We watch the “Youtube clips” of our lives through our dreams. Colored by the fray of our subconscious. Cooked up in the evil lab of wanting. Dreams are how we create memories of our daily experiences. And they’re so inaccurate.
We forget little details like whose birthday is when and what our favorite movie is, but I think it’s natural if even a good thing. We’re made for big stories.
Our dream rewatching sessions are perhaps better than recalling everything. We’d be a different species if we could remember every mistake and triumph perfectly. We wouldn’t be human anymore. We’d be better.
But we’re not. We’re in the slush of the great body of the watermill. Enjoy it with me.
[Fin]
The memories-color-our-actions crowdsourced essential reading +/ watching list.
Movies:
Total Recall (1990)
Atonement (2007)
The Zero Theorem (2013)
Momento (2000)
Click (2006)
TV Shows:
The Good Place (2016-2020)
Books:
Recursion by Blake Crouch [Thriller] [Time Travel] [Mystery]

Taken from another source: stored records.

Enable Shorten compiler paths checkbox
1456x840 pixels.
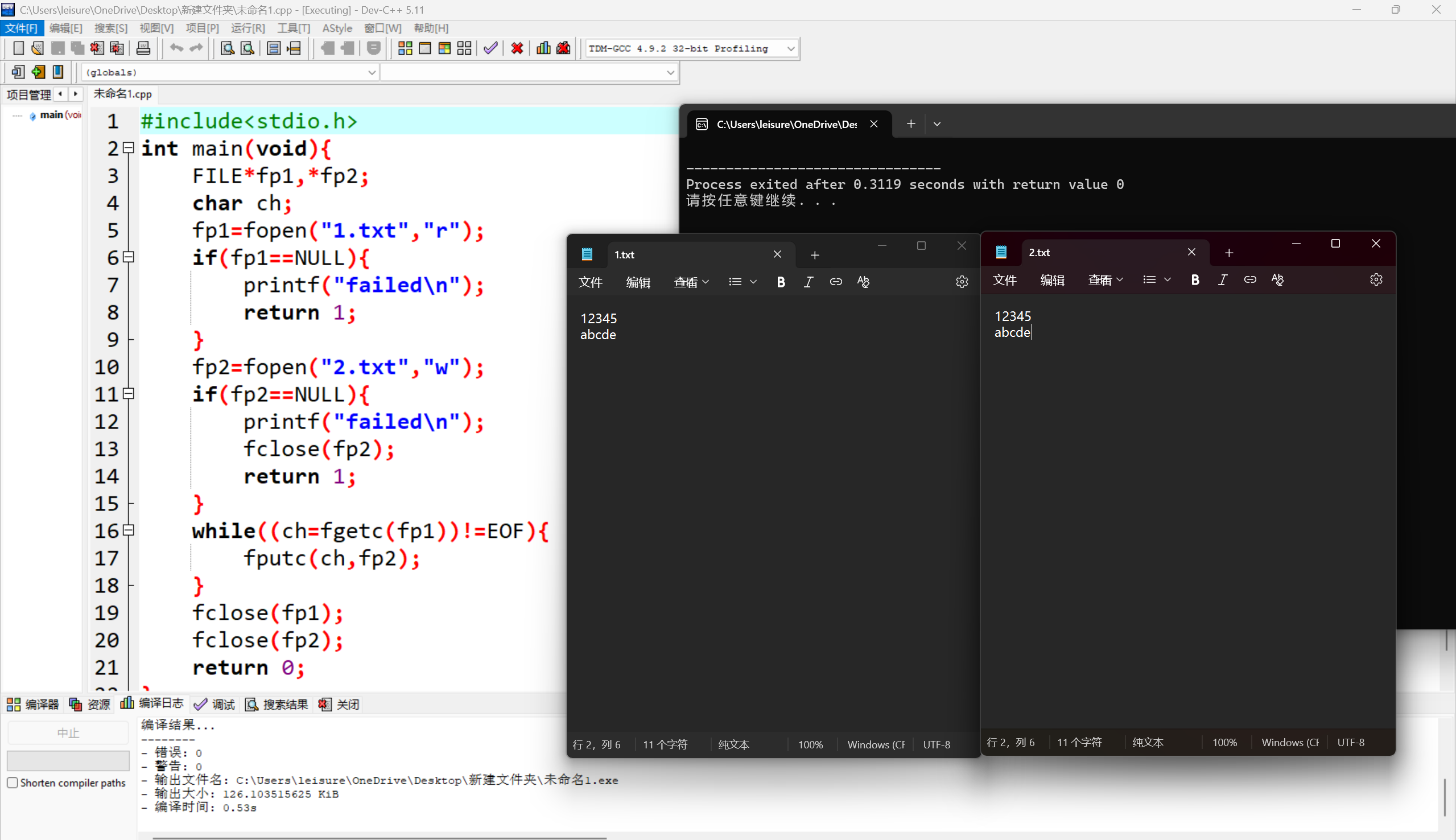[13, 783]
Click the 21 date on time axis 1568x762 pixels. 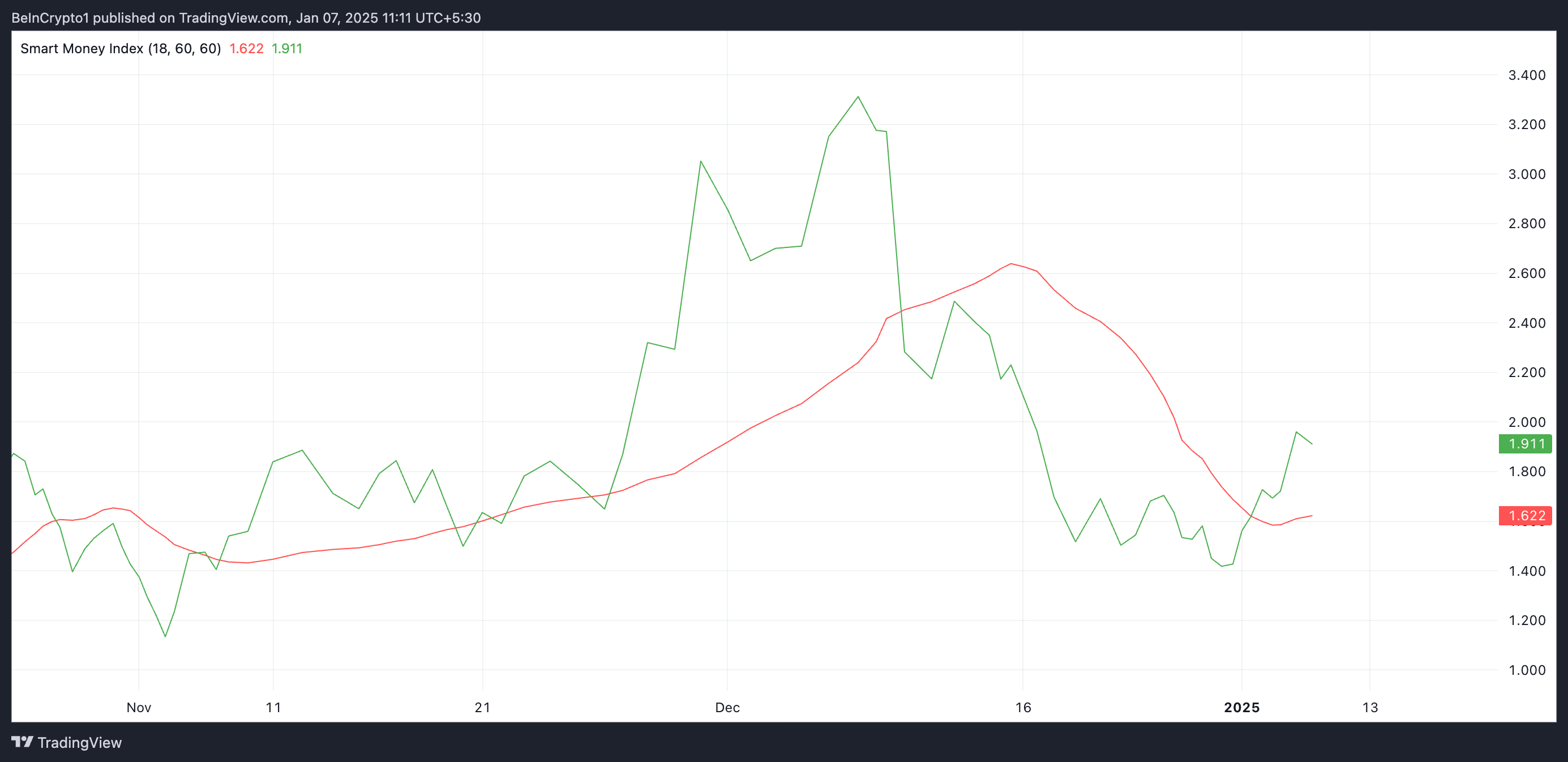tap(483, 707)
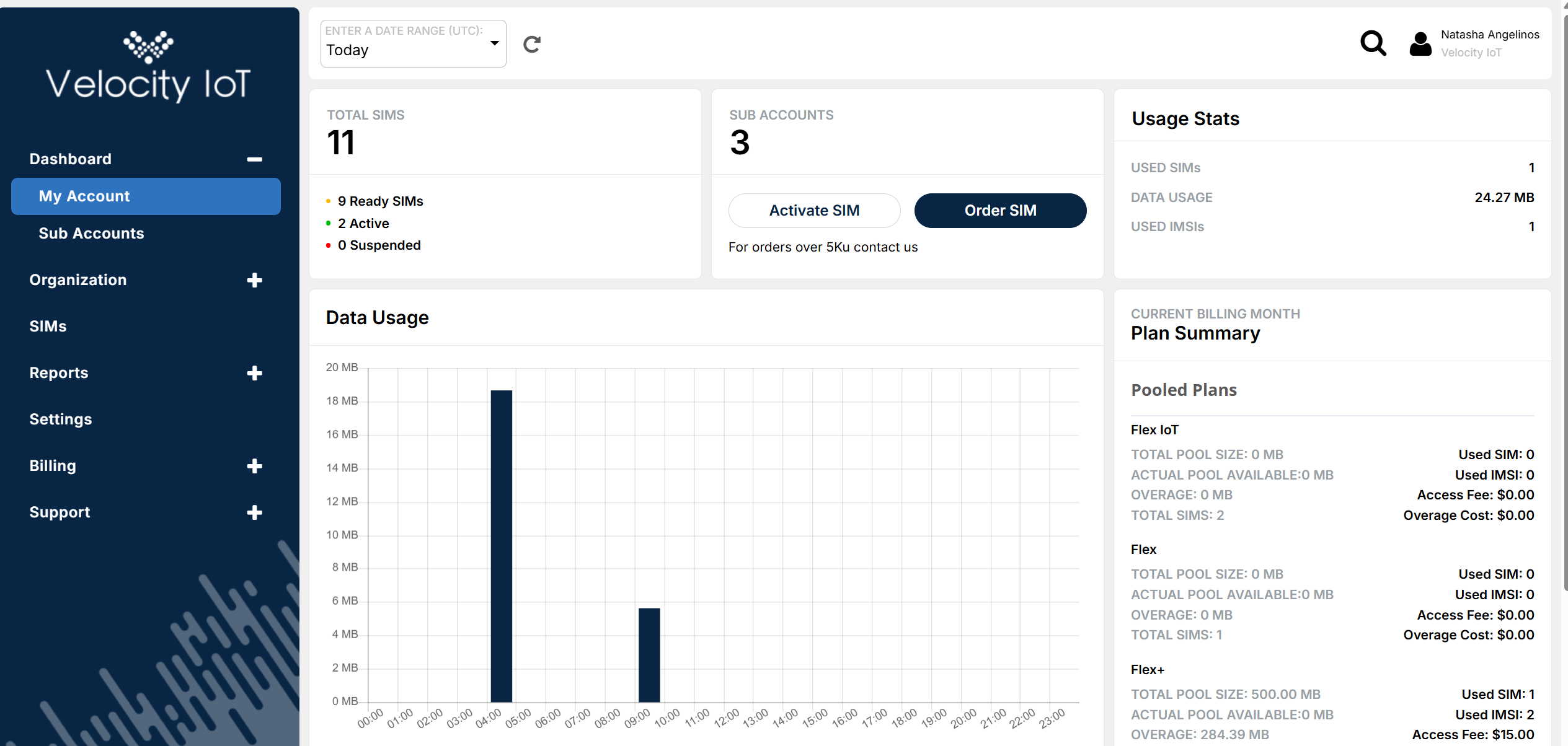This screenshot has width=1568, height=746.
Task: Go to the SIMs page
Action: pos(48,327)
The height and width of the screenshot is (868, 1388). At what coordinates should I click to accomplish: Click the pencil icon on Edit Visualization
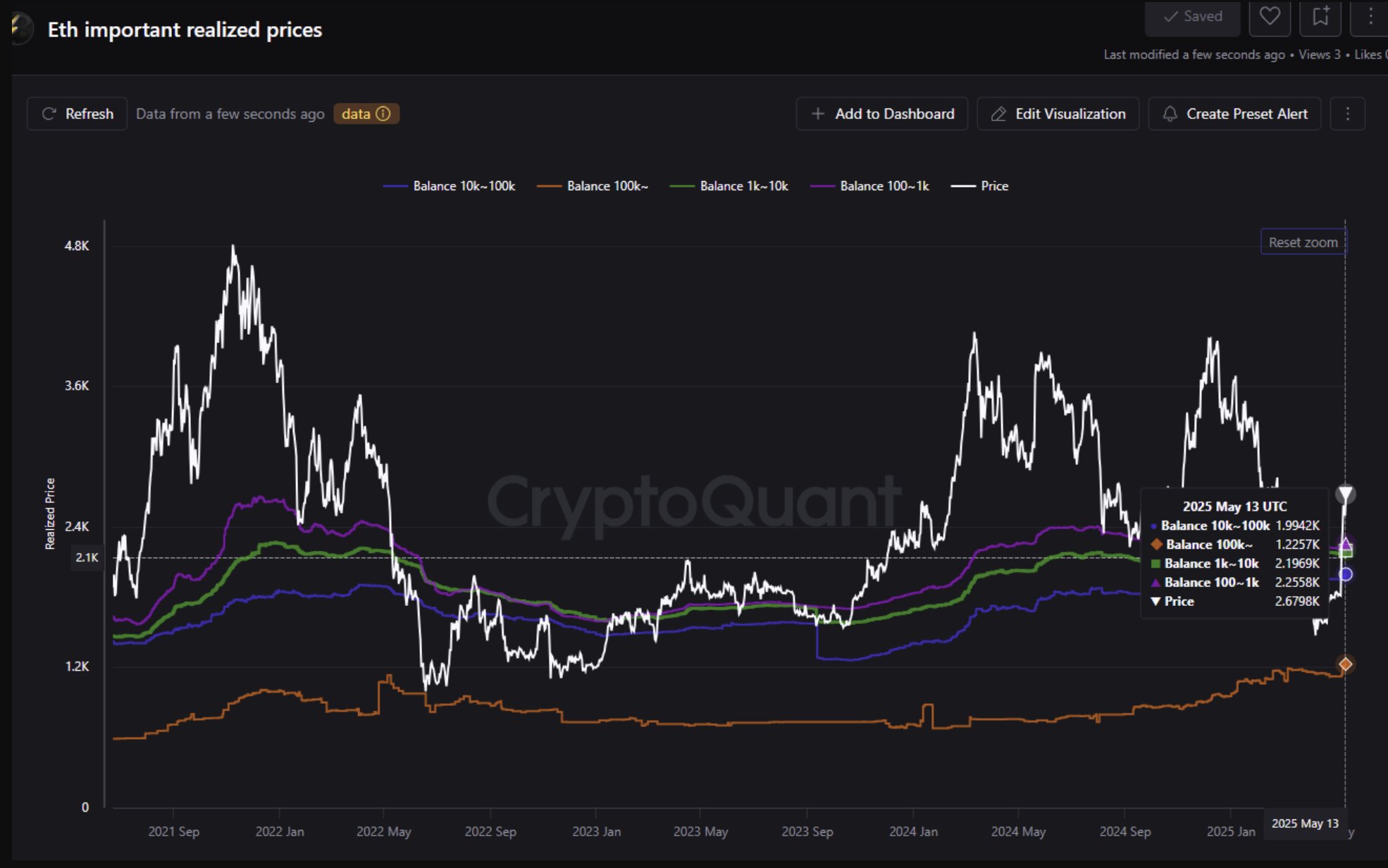coord(998,113)
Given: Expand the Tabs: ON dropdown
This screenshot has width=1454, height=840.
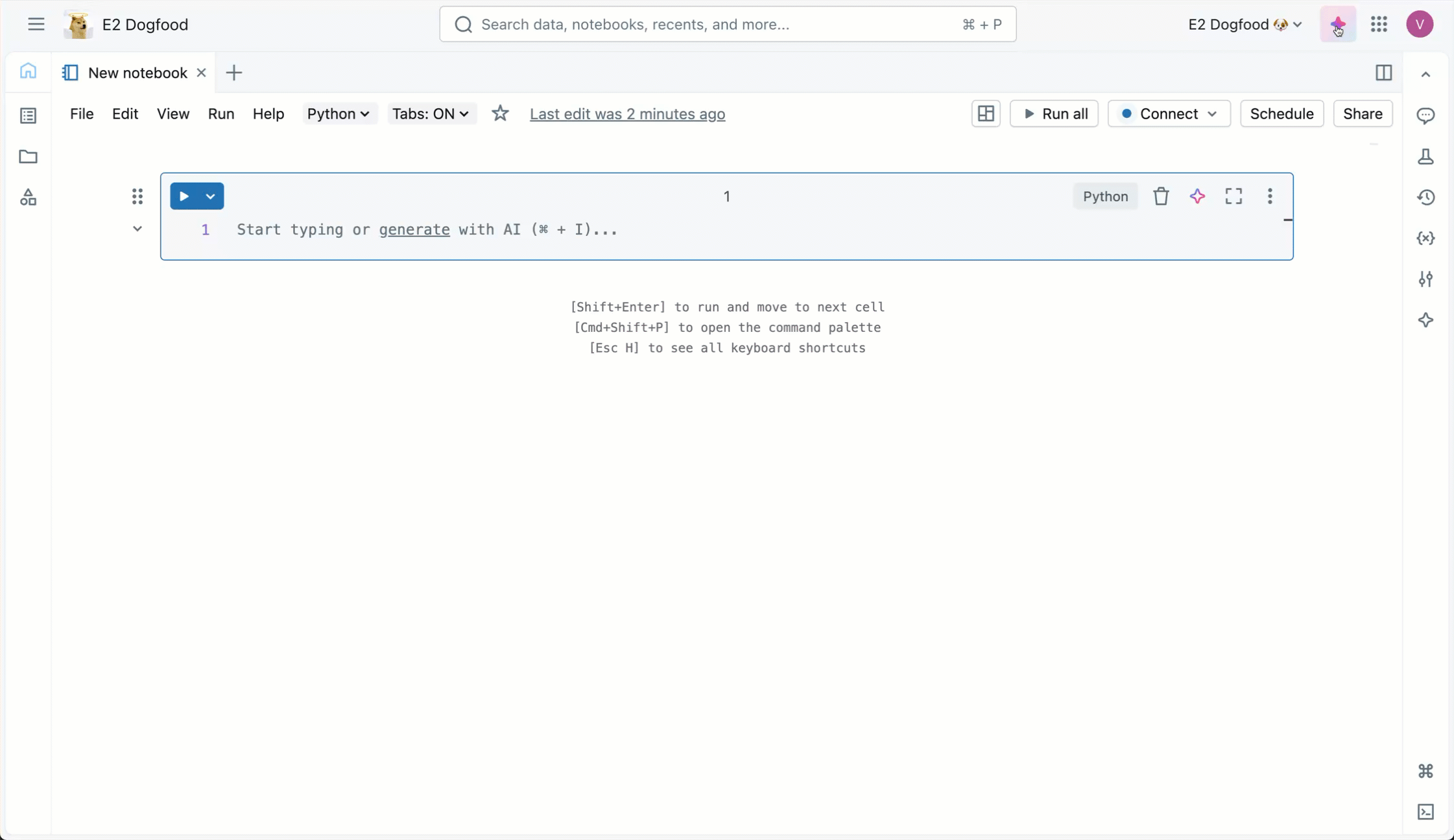Looking at the screenshot, I should [431, 113].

The Lathe of Heaven by Ursula K. Le Guin (my favorite author) [Sci-fi] [Dystopian] [Speculative]
Eleanor Oliphant Is Completely Fine by Gail Honeyman [Mental Health] [Romance]
The Silent Patient by Alex Michaelides [Psychological] [Thriller]
In Five Years by Rebecca Serle [Mystery] [Romance]
Cold Enough for Snow by Jessica Au [Japanese Lit] [Contemporary] [Relationships]
Tokyo Ueno Station by Miri Yū [Magical Realism] [Historical Fiction]
In Love: A Memoir of Love and Loss by Amy Bloom [Death] [Alzheimer's]
The Invisible Life of Addie LaRue by V.E. Schwab [Fantasy] [Historical] [Romance]
Short stories:
“We Can Remember It For You Wholesale” by Philip K. Dick [Sci-fi] [Speculative]
“Droll Tales” by Iris Smyles [Fiction] [Humor]
This most recently happened with Padmé’s profession of love in Star Wars II (reason for fascination: disbelief) and Margot’s “I’m the chef now” speech in The Menu (reason for fascination: admiration).
If you’d like to know more about Greco-Roman storytelling in antiquity, here’s a resource. If you’d like to know more about the importance of stories in Jewish culture, try this. It’s worth noting that the Old Testament was primarily written in Hebrew, while the New Testament was primarily written in ancient Greek.
I was raised Catholic and born in 1996 so I’m not an authoritative source of information on ancient history or Judaism.
There is also a wealth of history from other cultures that is inaccessible to current scholars because it was either destroyed or erased by practices of colonialism and white supremacy.